Five years since the accident, there has been limited progress made in advancing kick detection for conventional, or open-to-atmosphere drilling. One reason is that kick detection is complicated, involving a mishmash of sensor readings that must be correctly interpreted. Because of this, many of the existing kick detection technologies suffer from a high rate of false alarms and only function under certain drilling conditions.
These issues prompted Shell to partner with National Oilwell Varco and Noble Drilling to create what it calls a “smart” kick detection system. Brian Tarr, a principal well engineer who leads the work on well control technology at Shell, discussed the project at the recent SPE Drilling Systems Automation Technical Section Symposium in London.
Shell thinks that improved reliability will lead to an automated kick detection and reaction system. But there is yet another problem with developing this type of technology. Despite the importance expressed by both industry and regulators, there remain no defined standards.
“We haven’t really focused on measurements associated with kick detection in our industry. If you go and look at industry requirements for kick detection systems, it basically says you have to have a measurement,” without spelling out the requirements for accuracy or redundancy, he said.
Those working on new detection methods point out that the status quo represents a large financial opportunity. Halliburton has reported that pore pressure and wellbore instability issues, which include kicks, cause as much as USD 8 billion in lost time each year for the offshore industry.
Kelly Rose, a research scientist at the US National Energy Technology Laboratory (NETL), has invented a new technology to detect kicks just above the drill bit. The idea came to her at a US government meeting that made 25 recommendations for improving the safety of offshore drilling. Early kick detection was No. 1 on the list.

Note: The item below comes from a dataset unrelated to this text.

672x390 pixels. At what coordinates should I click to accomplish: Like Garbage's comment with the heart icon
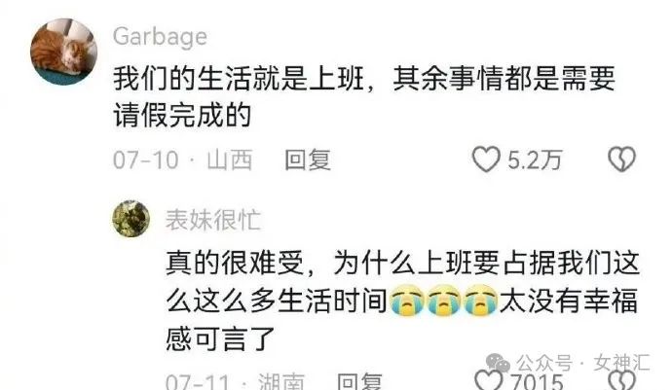point(486,160)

Rose noted that aside from improving safety, detecting kicks both large and small can reduce the cost of drilling. “All kicks are not equal. Most of the time when industry is facing some sort of wellbore instability event, it is not nearly the magnitude of a Deepwater Horizon,” she said. “But even minor kicks lead to drilling challenges.”
Though many new systems remain untested in the field, the hope is that they will improve upon the current options and give crews more than enough time to address a potentially dangerous kick before it reaches the rig floor. The ultimate solution may be a bottoms-up approach, in which kicks are not merely evaluated using sensors on the rig floor, but are also tracked as they move past multiple points along the wellbore.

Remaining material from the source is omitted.